Re: Marpa -- Partial grammar match does not result in failure
by BrowserUk (Patriarch) on May 08, 2014 at 00:41 UTC
    1) Why does the $p_obj->read call not fail in these two cases?

    That's the archetypal problem with libraries that complex; they have so many failure modes for any given input; it is impossible to imagine them all, much less test them all or even a statistically significant subset of them.

    Upshot: despite the usually -- and in this case, definitely -- effusive and over-elaborate claims, they are black holes to the user. Ie. Their users have no hope of understanding, much less correcting, any failure mode that the author hasn't considered.


    With the rise and rise of 'Social' network sites: 'Computers are making people easier to use everyday'
    Examine what is said, not who speaks -- Silence betokens consent -- Love the truth but pardon error.
    "Science is about questioning the status quo. Questioning authority".
    In the absence of evidence, opinion is indistinguishable from prejudice.

      While you are generally correct that complex software is complex, and thus invariably contains bugs, in this case the behaviours of read() and value() are well-defined and consistent with the observed behaviour – it's all there in the docs.

      Understanding them is often difficult, and examples are sparse, but it's by no means an impenetrable black hole of knowledge. Please don't spread ignorant FUD and don't assume the worst by default, sometimes there actually is a good explanation.

Re: Marpa -- Partial grammar match does not result in failure
by locked_user sundialsvc4 (Abbot) on May 08, 2014 at 12:38 UTC

    I am not so familiar with the Marpa parser-suite ... yet! ... but from my experience with other tools I find this production to be questionable:

    data ::= many_a 'A'
    many_a ~ [A]+

    This appears to me to be a “head-recursive rule,” which would (might? .. here and elsewhere; see bullet-points at bottom) cause a parse to drop down a rabbit-hole.   In other words, it consists of a production that will either (as the case may be) recurse endlessly, or match endlessly, followed by a production ('A') that now cannot be matched because what is supposed to be the terminal-token has already been consumed.   If the rule calls for “a list of 'A's, followed by 'A',” then the first part will consume all of the 'A's, leaving no 'A' to match the final part of the rule, and so the entire rule will fail.

    Contrast this to an equivalent “tail-recursive” rule, which I will now express in a nomenclature that is more-familiar to me:

    <a_list> ::= 'A' <a_list>*
    This rule (in BNF) says that an <a_list> consists of the letter 'A', optionally followed by zero-or-more <a_list>s.   The lexer will be smart enough to know what this really means and how to handle it efficiently.   The key difference is that, as soon as that first letter 'A' is seen and matched, the rule is now accepted, no matter how many letter 'A's the token contains.

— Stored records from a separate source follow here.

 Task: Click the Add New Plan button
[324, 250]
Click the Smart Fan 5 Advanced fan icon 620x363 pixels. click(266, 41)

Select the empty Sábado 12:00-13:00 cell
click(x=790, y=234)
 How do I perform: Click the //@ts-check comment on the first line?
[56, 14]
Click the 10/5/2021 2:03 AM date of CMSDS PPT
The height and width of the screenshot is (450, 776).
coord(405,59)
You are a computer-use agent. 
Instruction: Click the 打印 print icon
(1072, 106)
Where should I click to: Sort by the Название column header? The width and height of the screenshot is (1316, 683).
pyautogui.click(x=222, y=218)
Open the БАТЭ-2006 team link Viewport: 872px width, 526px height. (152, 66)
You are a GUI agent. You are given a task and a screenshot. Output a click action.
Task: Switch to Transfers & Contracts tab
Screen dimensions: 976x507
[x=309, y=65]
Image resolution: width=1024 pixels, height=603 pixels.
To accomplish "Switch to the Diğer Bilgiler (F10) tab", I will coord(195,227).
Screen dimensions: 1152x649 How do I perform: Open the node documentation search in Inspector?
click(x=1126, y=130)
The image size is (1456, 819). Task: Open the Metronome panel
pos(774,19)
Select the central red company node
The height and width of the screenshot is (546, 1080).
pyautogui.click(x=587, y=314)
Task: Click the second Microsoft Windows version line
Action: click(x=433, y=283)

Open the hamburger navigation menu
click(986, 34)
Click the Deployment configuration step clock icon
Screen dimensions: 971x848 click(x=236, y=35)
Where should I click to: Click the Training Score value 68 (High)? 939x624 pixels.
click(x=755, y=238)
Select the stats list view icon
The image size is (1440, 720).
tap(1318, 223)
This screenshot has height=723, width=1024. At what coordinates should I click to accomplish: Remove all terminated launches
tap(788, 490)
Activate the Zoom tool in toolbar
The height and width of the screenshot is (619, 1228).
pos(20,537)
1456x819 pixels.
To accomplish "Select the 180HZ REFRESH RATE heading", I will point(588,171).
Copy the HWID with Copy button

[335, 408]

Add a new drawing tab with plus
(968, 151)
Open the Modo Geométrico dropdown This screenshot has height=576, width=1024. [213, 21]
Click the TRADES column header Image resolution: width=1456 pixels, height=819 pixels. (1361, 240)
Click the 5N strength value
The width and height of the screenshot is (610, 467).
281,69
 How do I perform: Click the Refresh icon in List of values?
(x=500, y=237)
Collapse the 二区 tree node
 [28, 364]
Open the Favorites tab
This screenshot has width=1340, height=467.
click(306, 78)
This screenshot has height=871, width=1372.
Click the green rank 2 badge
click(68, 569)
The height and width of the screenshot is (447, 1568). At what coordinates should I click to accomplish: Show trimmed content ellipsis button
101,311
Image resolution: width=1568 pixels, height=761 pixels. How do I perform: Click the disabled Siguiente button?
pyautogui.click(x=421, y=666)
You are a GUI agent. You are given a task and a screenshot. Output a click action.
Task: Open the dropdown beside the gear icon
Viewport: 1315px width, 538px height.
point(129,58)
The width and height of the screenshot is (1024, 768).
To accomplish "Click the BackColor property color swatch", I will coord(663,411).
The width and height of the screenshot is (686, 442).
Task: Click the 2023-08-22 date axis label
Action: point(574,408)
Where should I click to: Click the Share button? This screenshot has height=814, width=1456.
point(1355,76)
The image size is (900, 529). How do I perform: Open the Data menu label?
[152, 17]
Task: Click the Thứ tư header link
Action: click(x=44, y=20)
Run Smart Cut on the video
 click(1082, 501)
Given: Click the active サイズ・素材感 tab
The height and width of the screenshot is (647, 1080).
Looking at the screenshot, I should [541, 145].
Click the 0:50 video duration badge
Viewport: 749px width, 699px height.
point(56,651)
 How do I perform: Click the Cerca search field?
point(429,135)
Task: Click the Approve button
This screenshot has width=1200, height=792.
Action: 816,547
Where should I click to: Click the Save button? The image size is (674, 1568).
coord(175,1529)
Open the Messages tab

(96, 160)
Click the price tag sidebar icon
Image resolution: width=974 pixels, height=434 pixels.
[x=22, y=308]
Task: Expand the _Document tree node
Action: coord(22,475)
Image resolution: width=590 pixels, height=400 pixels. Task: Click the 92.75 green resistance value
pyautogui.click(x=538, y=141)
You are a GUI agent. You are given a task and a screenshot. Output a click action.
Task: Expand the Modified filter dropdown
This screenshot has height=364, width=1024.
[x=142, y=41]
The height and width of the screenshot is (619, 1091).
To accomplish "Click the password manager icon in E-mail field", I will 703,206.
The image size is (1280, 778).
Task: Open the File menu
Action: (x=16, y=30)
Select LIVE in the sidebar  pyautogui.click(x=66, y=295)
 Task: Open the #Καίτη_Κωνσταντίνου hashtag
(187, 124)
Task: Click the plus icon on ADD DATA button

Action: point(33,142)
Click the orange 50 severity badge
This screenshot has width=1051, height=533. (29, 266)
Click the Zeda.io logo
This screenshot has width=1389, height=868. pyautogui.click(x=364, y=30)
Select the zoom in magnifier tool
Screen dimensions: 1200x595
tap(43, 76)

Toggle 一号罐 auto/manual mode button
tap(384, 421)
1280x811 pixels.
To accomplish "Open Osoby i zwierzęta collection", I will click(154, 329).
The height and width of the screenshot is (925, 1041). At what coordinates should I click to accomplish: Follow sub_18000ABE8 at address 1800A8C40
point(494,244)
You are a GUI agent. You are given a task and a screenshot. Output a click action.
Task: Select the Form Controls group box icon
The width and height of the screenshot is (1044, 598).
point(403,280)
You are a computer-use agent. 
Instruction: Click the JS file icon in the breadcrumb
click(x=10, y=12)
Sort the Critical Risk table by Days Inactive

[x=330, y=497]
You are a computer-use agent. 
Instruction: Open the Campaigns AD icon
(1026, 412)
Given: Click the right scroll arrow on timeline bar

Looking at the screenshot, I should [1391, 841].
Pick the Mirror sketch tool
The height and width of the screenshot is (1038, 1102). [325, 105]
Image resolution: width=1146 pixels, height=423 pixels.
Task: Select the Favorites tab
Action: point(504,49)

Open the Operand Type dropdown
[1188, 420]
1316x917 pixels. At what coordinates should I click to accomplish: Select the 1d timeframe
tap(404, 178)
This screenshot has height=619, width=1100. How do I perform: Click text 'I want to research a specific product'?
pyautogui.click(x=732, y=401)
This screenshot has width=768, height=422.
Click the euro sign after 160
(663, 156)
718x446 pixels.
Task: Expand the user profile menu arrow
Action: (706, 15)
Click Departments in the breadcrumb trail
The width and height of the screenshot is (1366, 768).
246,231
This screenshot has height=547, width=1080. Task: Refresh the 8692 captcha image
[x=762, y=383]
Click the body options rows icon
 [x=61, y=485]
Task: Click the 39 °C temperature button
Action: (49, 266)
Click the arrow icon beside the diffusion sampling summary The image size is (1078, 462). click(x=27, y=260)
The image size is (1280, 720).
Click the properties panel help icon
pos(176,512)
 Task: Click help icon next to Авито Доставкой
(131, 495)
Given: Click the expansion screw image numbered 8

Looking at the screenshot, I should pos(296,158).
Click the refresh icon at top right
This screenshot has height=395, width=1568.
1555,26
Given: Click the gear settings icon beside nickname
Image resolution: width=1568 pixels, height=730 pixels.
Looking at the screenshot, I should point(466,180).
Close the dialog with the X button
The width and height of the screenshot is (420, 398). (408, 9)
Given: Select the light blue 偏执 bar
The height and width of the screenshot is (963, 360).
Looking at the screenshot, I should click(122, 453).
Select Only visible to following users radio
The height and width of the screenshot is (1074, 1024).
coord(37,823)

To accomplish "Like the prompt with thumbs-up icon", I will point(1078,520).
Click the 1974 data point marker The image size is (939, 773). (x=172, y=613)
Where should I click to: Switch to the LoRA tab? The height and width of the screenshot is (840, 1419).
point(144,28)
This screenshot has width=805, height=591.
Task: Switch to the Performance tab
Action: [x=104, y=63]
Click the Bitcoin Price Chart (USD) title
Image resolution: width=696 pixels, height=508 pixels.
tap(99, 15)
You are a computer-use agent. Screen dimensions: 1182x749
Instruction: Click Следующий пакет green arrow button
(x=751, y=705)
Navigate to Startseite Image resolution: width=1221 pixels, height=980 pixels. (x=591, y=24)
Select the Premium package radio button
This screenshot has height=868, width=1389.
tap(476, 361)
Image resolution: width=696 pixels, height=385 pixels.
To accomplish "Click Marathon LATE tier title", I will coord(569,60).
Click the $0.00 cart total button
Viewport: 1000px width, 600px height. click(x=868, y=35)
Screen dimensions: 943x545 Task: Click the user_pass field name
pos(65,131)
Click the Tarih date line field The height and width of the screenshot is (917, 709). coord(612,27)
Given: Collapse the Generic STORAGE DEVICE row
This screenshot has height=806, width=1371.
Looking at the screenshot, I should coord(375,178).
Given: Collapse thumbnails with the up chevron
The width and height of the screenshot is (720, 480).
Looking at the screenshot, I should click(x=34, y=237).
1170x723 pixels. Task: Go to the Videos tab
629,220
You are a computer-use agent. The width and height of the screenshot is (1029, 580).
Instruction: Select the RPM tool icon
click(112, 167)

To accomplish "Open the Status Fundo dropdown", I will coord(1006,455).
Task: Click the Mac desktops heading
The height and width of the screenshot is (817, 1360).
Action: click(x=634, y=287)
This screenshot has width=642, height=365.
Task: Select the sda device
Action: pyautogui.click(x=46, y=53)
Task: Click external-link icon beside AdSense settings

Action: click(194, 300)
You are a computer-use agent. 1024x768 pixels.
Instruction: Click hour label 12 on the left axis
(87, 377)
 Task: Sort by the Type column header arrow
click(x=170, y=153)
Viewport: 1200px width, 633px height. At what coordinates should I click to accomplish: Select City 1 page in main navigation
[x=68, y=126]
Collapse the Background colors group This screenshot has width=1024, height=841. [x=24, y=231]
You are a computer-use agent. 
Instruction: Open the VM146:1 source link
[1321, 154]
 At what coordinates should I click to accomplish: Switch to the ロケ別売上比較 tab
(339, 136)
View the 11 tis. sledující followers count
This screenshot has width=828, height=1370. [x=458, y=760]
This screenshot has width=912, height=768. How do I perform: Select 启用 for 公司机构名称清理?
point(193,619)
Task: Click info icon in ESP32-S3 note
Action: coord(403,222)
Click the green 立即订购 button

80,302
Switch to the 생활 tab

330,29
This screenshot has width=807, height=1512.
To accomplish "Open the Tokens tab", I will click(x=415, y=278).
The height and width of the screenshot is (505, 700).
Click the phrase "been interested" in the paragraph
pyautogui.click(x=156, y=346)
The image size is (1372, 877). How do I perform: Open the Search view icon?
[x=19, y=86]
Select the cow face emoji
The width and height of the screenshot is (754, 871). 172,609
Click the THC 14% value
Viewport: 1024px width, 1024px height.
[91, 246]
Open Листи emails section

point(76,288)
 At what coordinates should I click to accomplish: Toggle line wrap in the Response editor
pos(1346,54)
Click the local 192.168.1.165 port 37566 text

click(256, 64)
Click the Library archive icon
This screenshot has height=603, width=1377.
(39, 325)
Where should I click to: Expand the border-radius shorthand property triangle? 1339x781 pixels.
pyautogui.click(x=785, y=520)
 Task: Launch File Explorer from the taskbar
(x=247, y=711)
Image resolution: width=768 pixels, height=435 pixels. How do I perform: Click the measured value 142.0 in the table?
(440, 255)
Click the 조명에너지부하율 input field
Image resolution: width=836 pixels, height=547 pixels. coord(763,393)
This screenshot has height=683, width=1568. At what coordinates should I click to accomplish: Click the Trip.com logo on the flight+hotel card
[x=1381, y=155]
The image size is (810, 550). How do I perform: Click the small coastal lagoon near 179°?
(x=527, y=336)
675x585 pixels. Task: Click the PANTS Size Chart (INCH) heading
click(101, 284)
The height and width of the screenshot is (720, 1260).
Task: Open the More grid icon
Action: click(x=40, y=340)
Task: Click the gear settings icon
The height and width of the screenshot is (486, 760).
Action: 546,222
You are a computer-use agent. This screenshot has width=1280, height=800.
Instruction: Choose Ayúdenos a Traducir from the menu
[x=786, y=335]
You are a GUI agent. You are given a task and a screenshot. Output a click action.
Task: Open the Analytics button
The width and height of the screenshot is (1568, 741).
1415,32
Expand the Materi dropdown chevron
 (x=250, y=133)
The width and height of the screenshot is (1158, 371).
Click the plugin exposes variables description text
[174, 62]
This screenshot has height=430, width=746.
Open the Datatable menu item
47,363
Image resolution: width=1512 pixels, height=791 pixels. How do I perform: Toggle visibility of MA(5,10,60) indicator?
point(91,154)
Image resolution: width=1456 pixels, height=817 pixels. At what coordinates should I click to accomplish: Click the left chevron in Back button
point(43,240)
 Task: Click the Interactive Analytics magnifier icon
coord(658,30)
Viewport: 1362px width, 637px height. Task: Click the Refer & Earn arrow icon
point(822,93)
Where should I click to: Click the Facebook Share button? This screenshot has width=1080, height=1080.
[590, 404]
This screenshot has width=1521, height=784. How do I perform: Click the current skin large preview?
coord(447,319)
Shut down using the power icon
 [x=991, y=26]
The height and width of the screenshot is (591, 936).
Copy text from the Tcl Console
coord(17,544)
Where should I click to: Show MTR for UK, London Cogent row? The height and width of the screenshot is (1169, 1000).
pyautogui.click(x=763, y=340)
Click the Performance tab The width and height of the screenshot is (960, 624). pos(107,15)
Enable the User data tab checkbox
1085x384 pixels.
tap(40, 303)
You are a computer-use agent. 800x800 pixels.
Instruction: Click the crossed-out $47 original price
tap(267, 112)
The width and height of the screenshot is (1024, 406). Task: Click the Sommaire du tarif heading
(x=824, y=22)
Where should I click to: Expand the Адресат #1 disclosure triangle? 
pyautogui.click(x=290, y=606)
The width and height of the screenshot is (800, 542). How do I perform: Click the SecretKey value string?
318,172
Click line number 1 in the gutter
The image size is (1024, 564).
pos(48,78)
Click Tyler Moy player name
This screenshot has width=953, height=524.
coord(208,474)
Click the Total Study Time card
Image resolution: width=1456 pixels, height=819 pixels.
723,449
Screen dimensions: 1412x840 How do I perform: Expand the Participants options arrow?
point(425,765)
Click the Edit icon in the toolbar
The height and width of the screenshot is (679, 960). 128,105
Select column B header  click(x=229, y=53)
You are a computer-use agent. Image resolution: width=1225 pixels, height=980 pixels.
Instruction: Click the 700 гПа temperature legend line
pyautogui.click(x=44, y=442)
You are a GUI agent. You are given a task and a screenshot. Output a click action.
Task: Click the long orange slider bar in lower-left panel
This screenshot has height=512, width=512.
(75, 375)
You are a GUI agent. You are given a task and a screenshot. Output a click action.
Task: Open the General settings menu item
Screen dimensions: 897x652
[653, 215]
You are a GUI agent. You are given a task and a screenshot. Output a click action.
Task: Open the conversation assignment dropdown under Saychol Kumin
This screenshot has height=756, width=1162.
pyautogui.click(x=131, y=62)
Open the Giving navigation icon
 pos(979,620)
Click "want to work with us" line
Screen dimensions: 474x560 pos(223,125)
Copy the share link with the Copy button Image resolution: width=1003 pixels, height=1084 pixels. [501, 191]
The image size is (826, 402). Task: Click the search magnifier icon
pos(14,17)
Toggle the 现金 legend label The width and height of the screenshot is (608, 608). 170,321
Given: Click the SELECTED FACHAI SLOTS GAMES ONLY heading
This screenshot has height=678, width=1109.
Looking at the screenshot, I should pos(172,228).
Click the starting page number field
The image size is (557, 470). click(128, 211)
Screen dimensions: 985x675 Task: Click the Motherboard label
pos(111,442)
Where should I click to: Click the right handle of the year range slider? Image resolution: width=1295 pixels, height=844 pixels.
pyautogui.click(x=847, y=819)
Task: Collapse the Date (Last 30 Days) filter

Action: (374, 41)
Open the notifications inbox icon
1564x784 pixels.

    Like I said, I am not too familiar with the Marpa tool yet, although I will make it a point to do so.   But it also seems to me that there might be a conceptual issue in your plans with regard to the respective role of the lexer and the parser in such a system.   The lexer’s only purpose is to assemble a string of characters into a stream of tokens, which is then fed to the parser, which therefore never has to deal with characters.   Some tools blur the distinction between these two concerns, but the two concerns are still there.

    The “tail-recursive rule” issue will be present at both conceptual levels, lexer and parser.   In some classic systems, like lex/yacc, an error in this area would cause for example the famous message, shift/reduce conflict.

    Now, having said all that, I see the following notes on the MARPA website (http://jeffreykegler.github.io/Marpa-web-site/):

    • Marpa parses anything you can write in BNF, including ambiguous and even infinitely ambiguous grammars.   (!!)
    • Marpa easily and efficiently handles both left- and right-recursion.
    • If a grammar is in one of the classes in practical use today, Marpa parses it in O(n) (linear) time.   Marpa never goes exponential.   Worst case, even for wildly ambiguous grammars, is O(n3) (cubic) time.
    • Marpa's run-time error detection is revolutionary.   Marpa has complete situational awareness.   It knows at all times which rules it is attempting to apply, how far it has progressed in them, and exactly which tokens it can accept.   And Marpa can communicate its situational awareness back to the application.
    • Marpa allows the application to efficiently retry rejected input. This, combined with its situational awareness, allows “Ruby Slippers” parsing:   When an application has a token rejected, it can ask the parse engine which tokens would be acceptable. It can then create a virtual token that allows the parse to continue – the application can make the parse engine's "wishes" come true.  The Ruby Slippers are easy to use and surprisingly wide in their application.

    All in all, therefore, a remarkably-different parser, but also one that would seem to impose a lot of requirements to go along with its abilities.   (The last two bullet-points, especially.)   Verr-r-r-ry interesting . . .   (And I find myself idly pondering ... do I want my parser to be “incredibly smart,” or would I prefer it to be fast-but-stupid?)   :-/